[THE TASK]
An exact transcription is needed, starting at the line containing "Click the минздрав tag link" and running through the last line of the records, with every picture left out.

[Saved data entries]
* * *

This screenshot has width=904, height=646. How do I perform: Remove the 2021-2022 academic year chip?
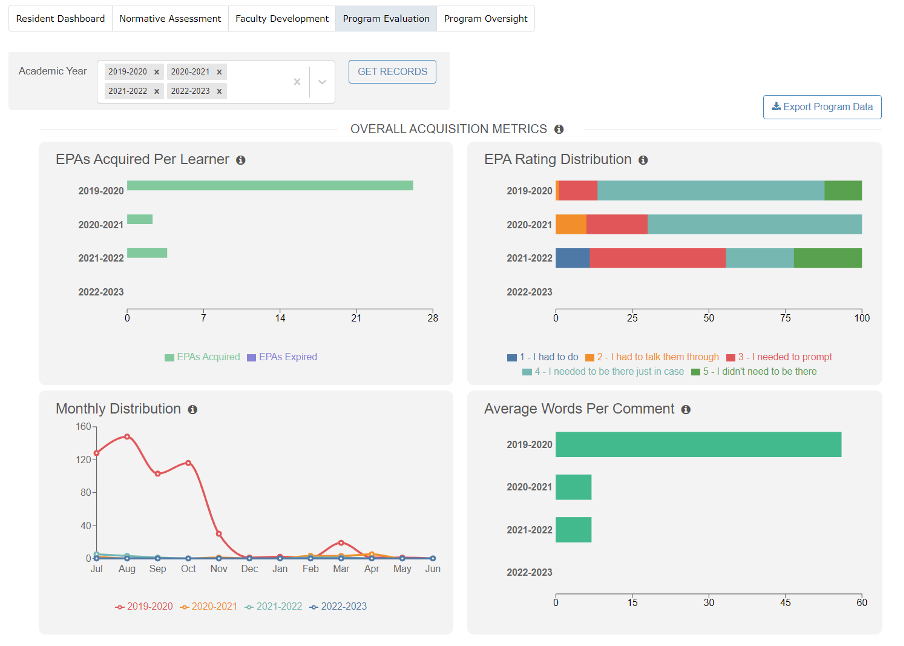[x=158, y=91]
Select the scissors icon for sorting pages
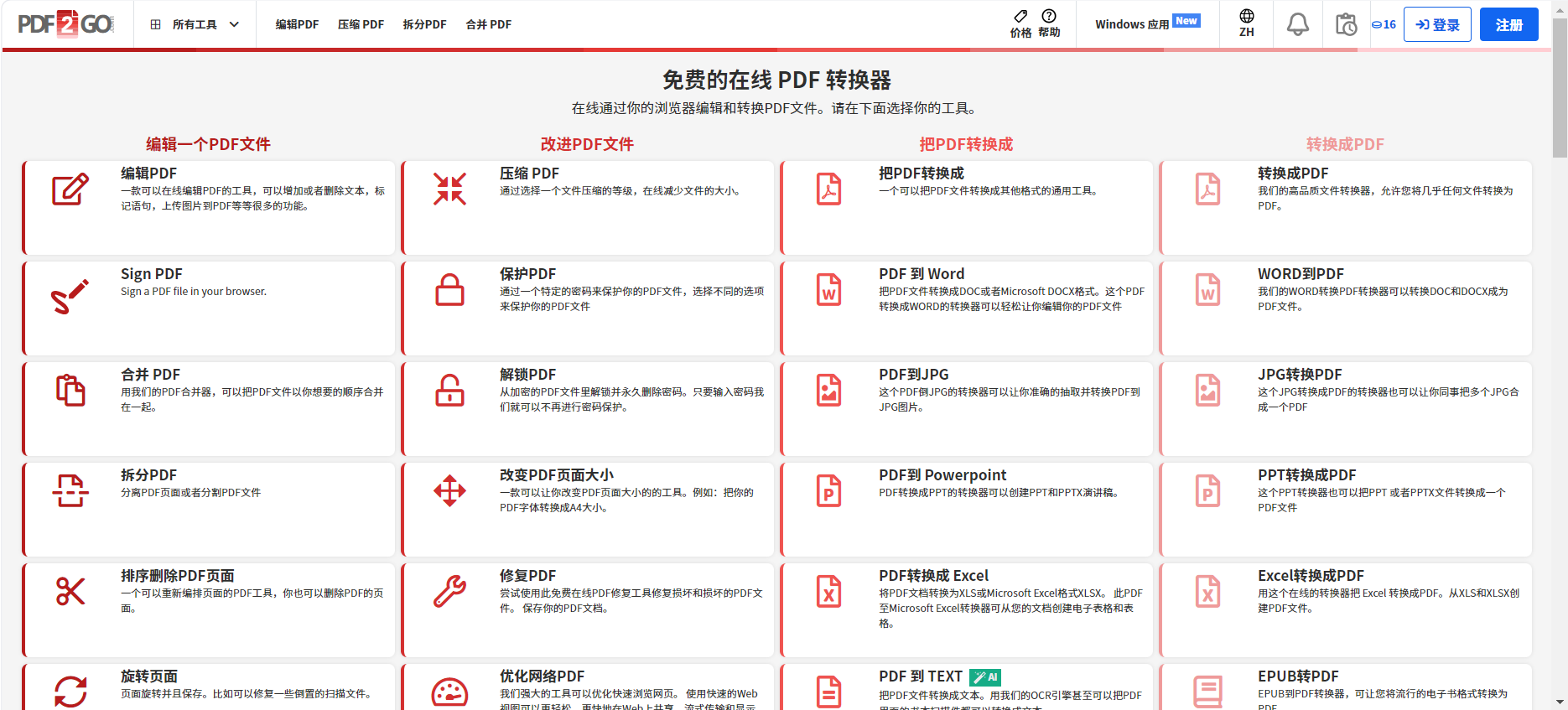Image resolution: width=1568 pixels, height=710 pixels. (x=70, y=591)
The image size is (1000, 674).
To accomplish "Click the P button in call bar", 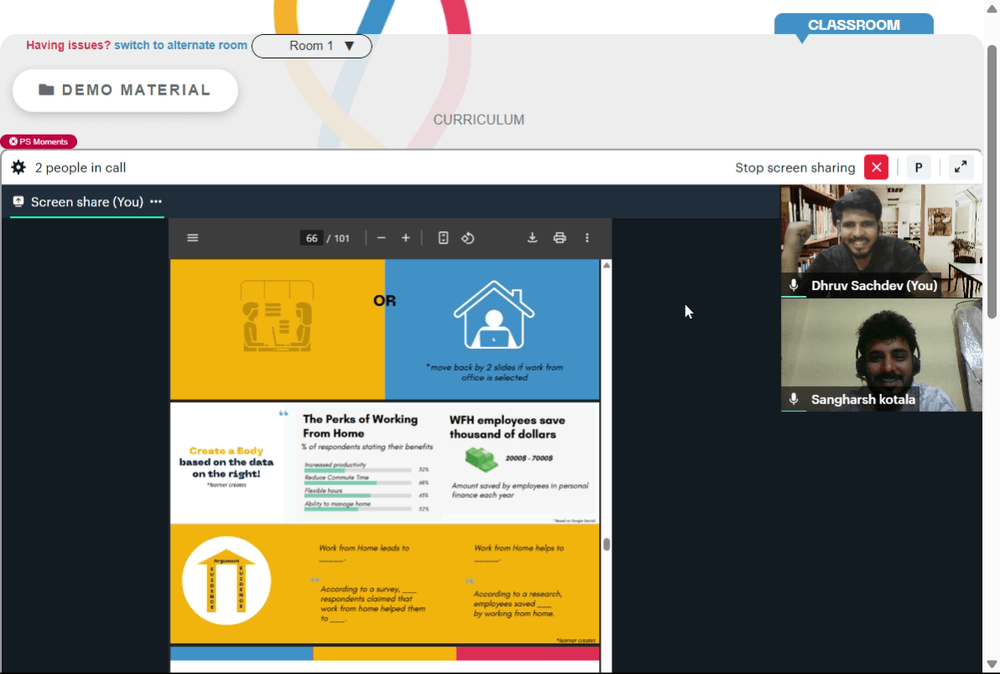I will point(918,168).
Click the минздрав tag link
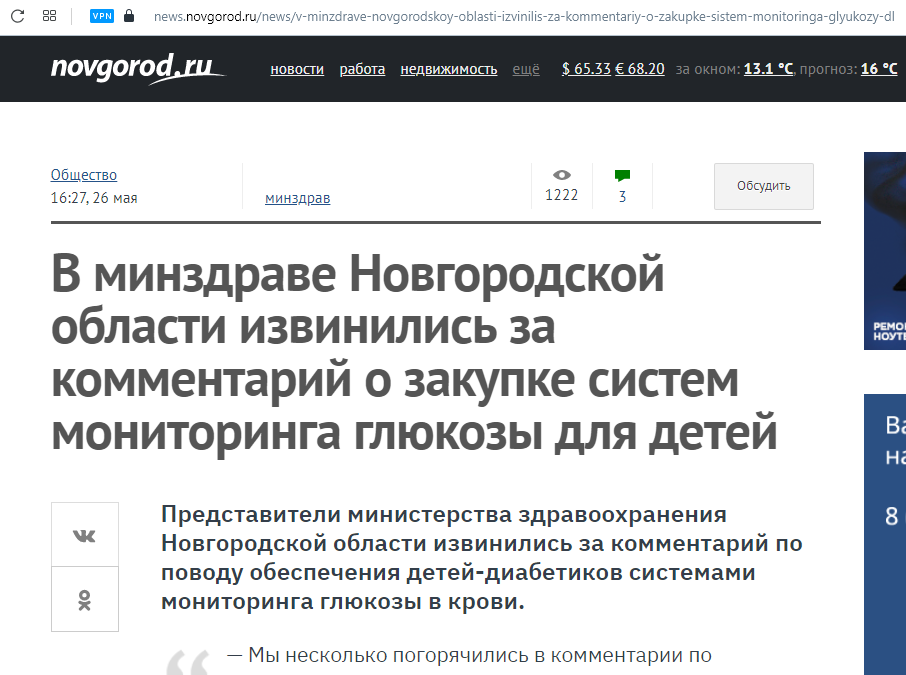The width and height of the screenshot is (906, 675). [x=297, y=198]
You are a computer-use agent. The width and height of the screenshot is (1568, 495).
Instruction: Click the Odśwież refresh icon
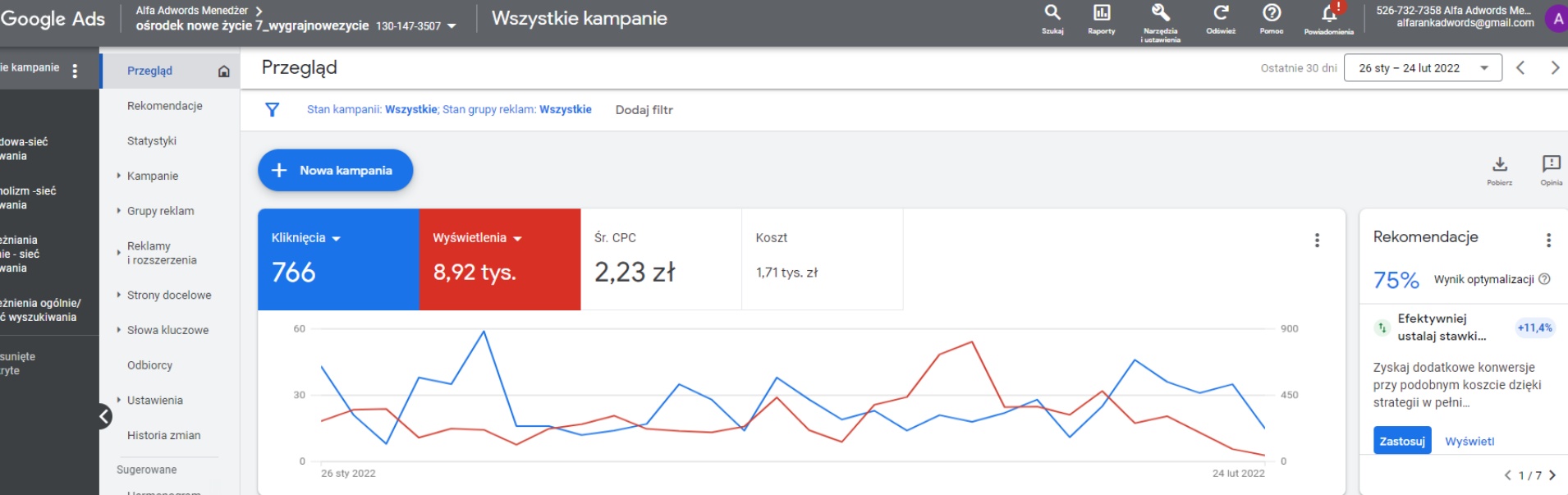pyautogui.click(x=1221, y=14)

* * *

[EXPECTED OUTPUT]
Click the минздрав tag link
The width and height of the screenshot is (906, 675). [x=297, y=198]
You are a computer-use agent. The width and height of the screenshot is (1568, 495).
Instruction: Click the Odśwież refresh icon
pyautogui.click(x=1221, y=14)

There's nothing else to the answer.